Foot massage

13/07/2018 Off By Elisabeth

Day 44 – Chiang Mai, Thailand

Today is a full day. This morning I went to the post office to send a parcel home; I choose sea shipping, so it should arrive in 3 months. I am in no rush. The post office staff was very helpful, choosing the right box, helping me fill it, checking that I wasn’t sending forbidden items (weapons, religious or antique artefacts, and so on).

Since the trouble surrounding the reception of the last parcel I sent from Vietnam, I found a parcel service that will receive and keep my parcels until I choose to get them back. Dear parents, I won’t impose on you further after the tribulations of the last parcel!

That filled my morning.

After checking out of my hostel and leaving them my (considerably lighter) backpack, I went to a nearby establishment that offers massage of all kinds, staffed from women who got trained after having been to prison. I chose a one-hour foot massage, for 250 bahts, around 6.5 euros. Life can be so hard…!

News from my backpack: I’m still travelling with my 45L backpack. When I tie my shoes on the outside, thanks to the extra straps, I get plenty of space inside for my stuff. I did a great rearranging of things when leaving Luang Prabang, and I stuffed quite a lot of things inside. Now that these same things are gone, I put my shoes (and various extra things) back inside in preparation for taking a plane tonight.

I have an extra shoulder bag in which I put a few things for tonight: since I’ll arrive around 1:30 AM to my hostel, if I don’t have to open and rummage in my backpack right away in the middle of a dorm, It may be better for my potential dorm-mates. I usually also stuff my extra water and granola bars, as well as small things that lighten my handbag. In a pinch, I can empty that shoulder bag into my other bags, and fold it tight into my backpack.

A huge thank you to the ones that gifted me with my inflatable neck pillow for my 30th birthday: it folds tight and is a huge comfort in any kind of travel. I’ve used it on the plane, on the train, on the bus, and on the boat this trip alone.

When I see fellow travellers with huge backpacks and their extra pillow tied on the outside, I can’t help but be smug about my arrangements.

So yes I have to wash my clothes more often than most, but it is quite easy. I have to plan a bit to be sure to be somewhere where I have the time to do laundry before going out of clean clothes, but I manage.

Creepy-crawlies

So I was asked about the local fauna.

Mosquitoes: I have seen several kind of biting thingies. Regular mosquitoes, tiny things that remind one of midges, and striped mosquitoes that my of may not be tiger mosquitoes, but I think they were. The bite is impressive also. The most fun is when they are quietly waiting in the shower, hot and humid, and you without protective layers.

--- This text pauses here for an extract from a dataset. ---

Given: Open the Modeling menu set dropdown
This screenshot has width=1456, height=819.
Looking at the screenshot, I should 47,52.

I have quite a few bites, but I also suspect spiders to enjoy biting my legs during the night.

Lizards: difficult to avoid seeing them everywhere, especially after nightfall on the wall of the houses. I even saw a big one that might have been a gecko. I’m not sure, it was impersonating a beam ornament in the dusk.

Frogs: I saw one crossing the street this morning.

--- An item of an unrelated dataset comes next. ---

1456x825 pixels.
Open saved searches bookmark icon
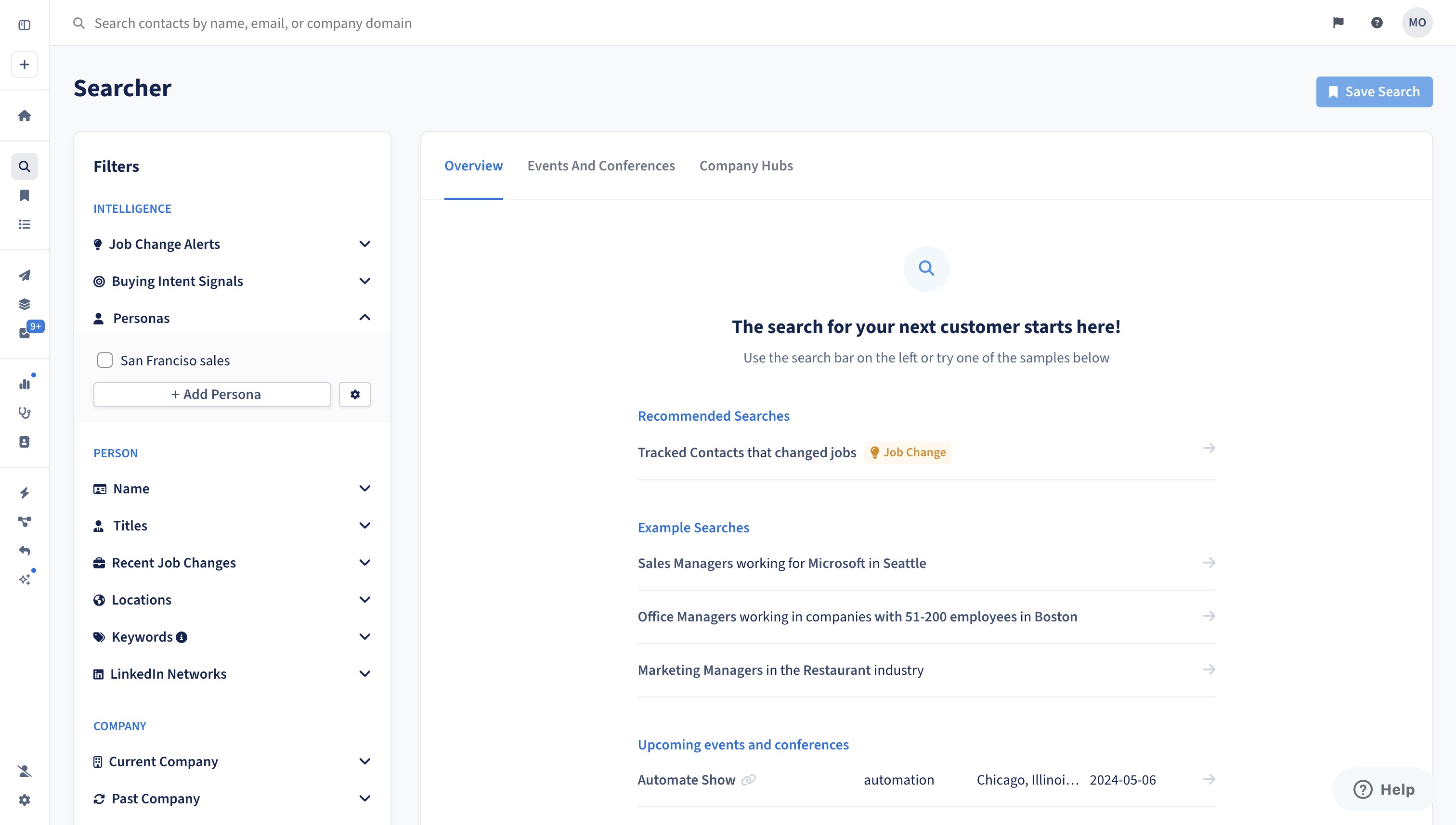click(x=25, y=195)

Cats and dogs: they are everywhere, some belonging to the houses where they live, some just stray animals. They are usually small and thin, and can be aggressive at night.

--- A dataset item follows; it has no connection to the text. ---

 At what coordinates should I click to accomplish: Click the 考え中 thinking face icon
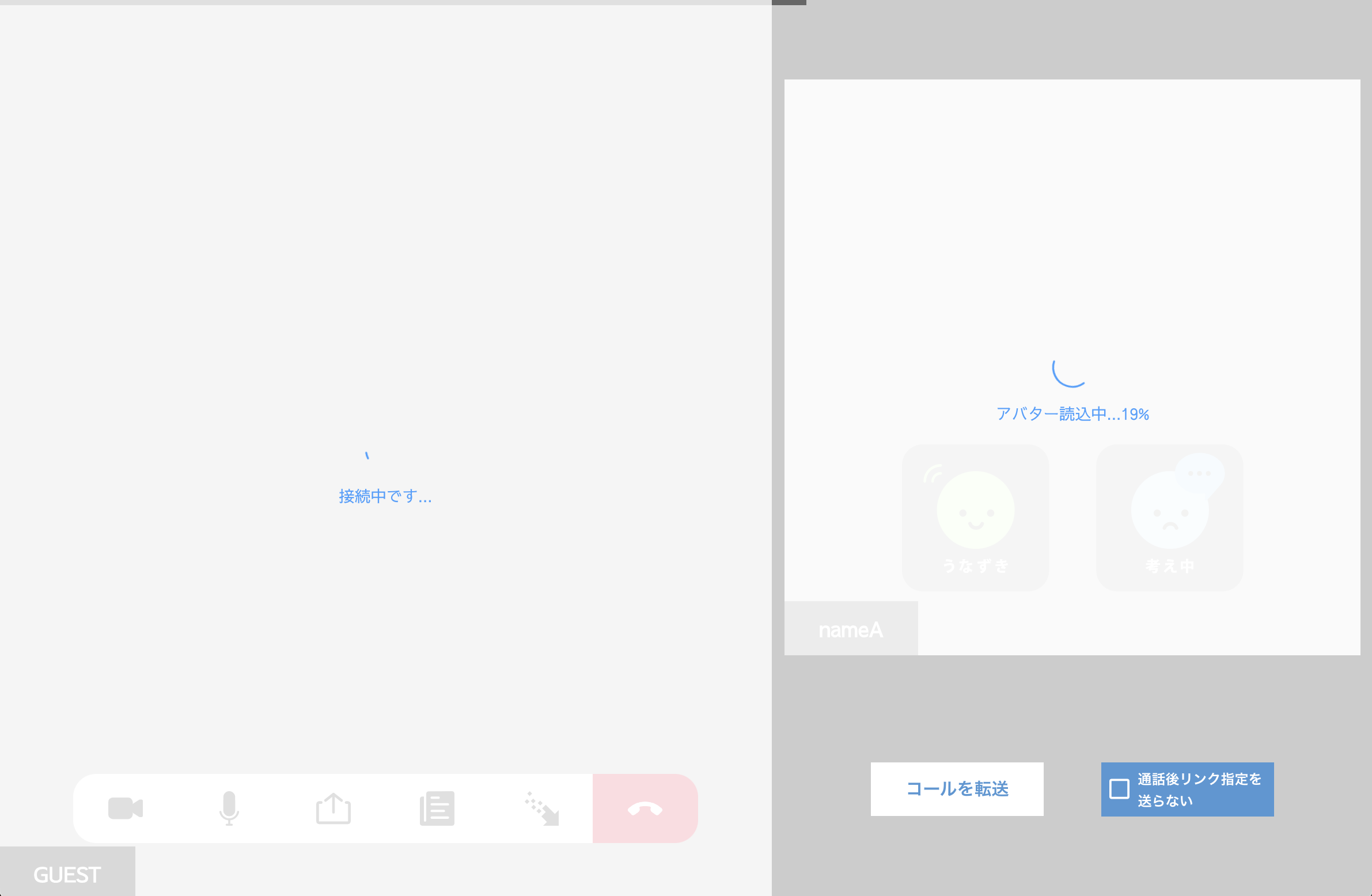click(1169, 510)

Elephants: we saw two on the opposite bank of the Mekong river when we were having breakfast in Pakbeng, in the middle of the two-day boat journey.

Snakes: none, fortunately.

Butterflies: quite often, strangely enough, flitting around the boat on the river.

Snails: I saw one in the shower one time, I can see what would attract one.

Sea hawks: we saw quite a few in Cat Ba Island, fishing.

The unknown chainsaw-bird: there is a bird (or a lizard, or a gecko, or a frog, or another creepy-crawly living in trees) that makes the same sound as a chainsaw. I heard in while trekking on Cat Ba Island, I heard it again in the botanical garden, and I heard it in Pakbeng.